▸ GOAL: Reproduce the data below with each "icon" replaced by "button" and everything else unchanged. Leave out the pictures.

▸ SOURCE RECORDS:

****************

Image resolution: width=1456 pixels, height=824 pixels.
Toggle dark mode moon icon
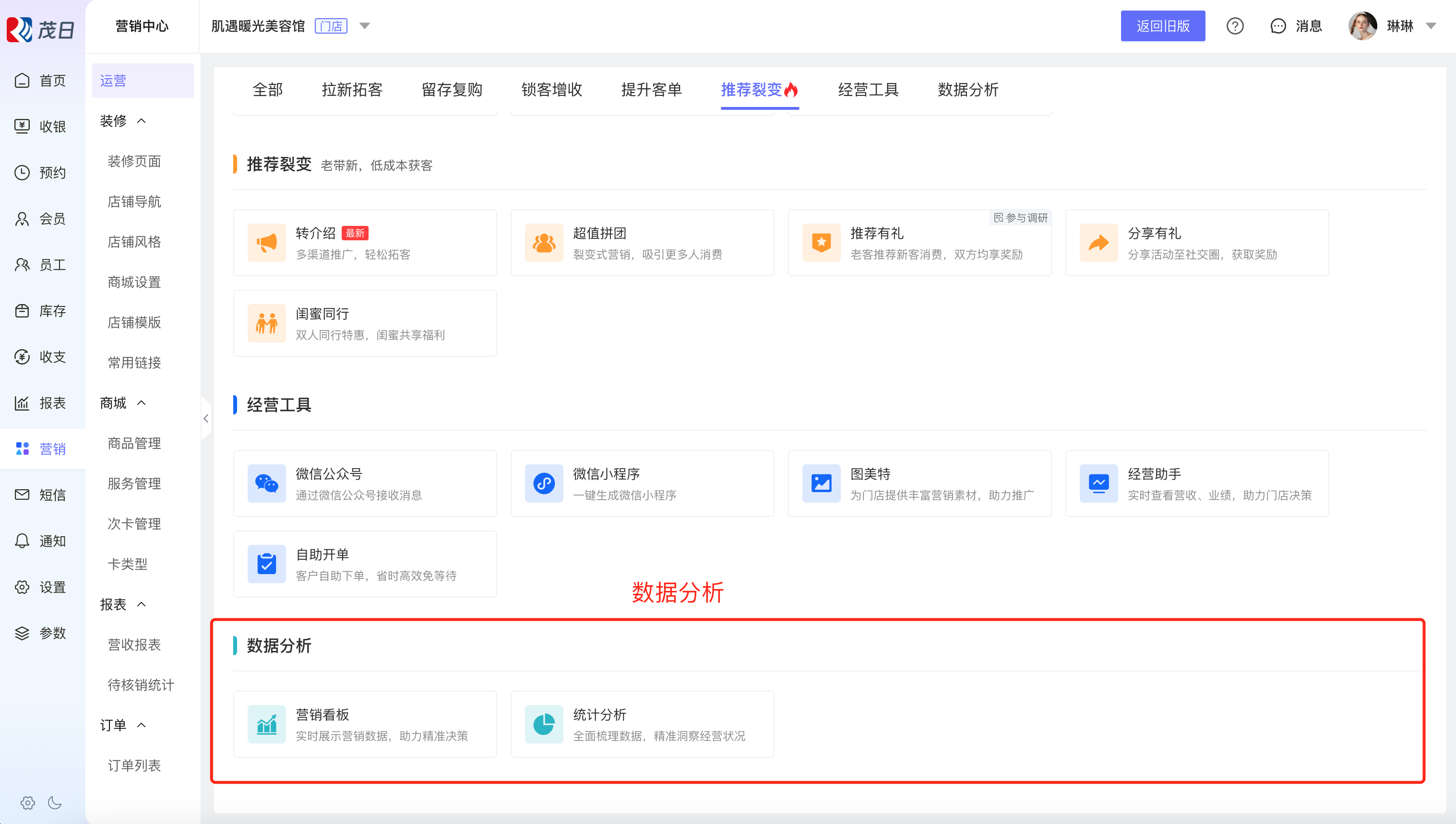[55, 802]
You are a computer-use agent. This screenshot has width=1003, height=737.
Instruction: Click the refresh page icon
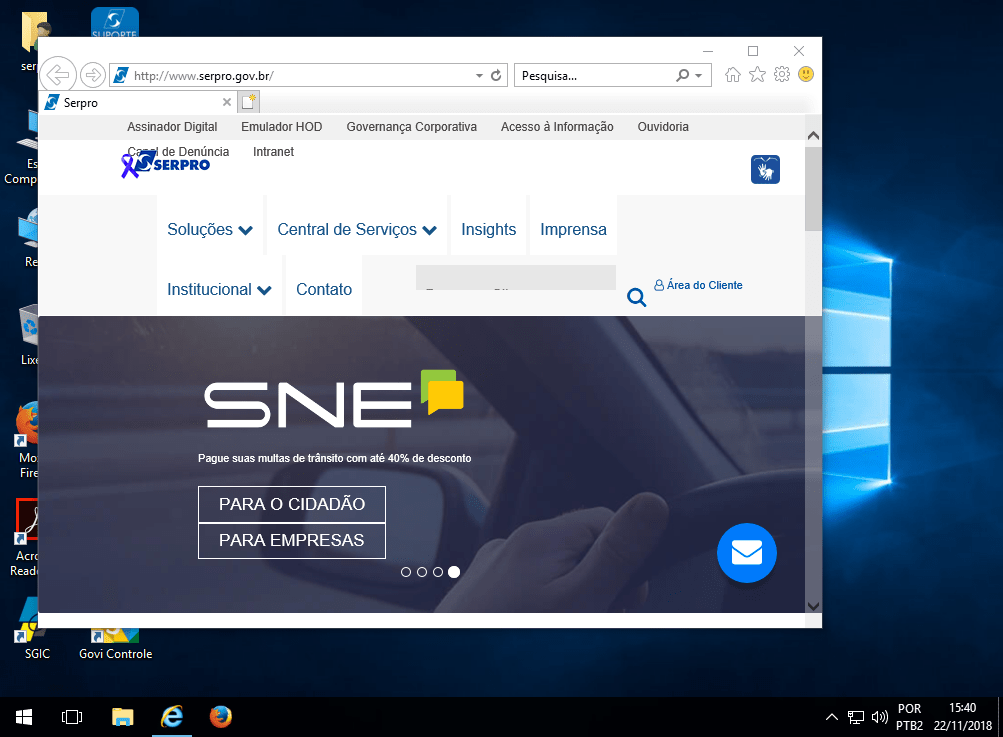pos(495,75)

****************

▸ SOLUTION:
Image resolution: width=1456 pixels, height=824 pixels.
Toggle dark mode moon button
[55, 802]
You are a computer-use agent. This screenshot has width=1003, height=737.
Instruction: Click the refresh page button
pos(495,75)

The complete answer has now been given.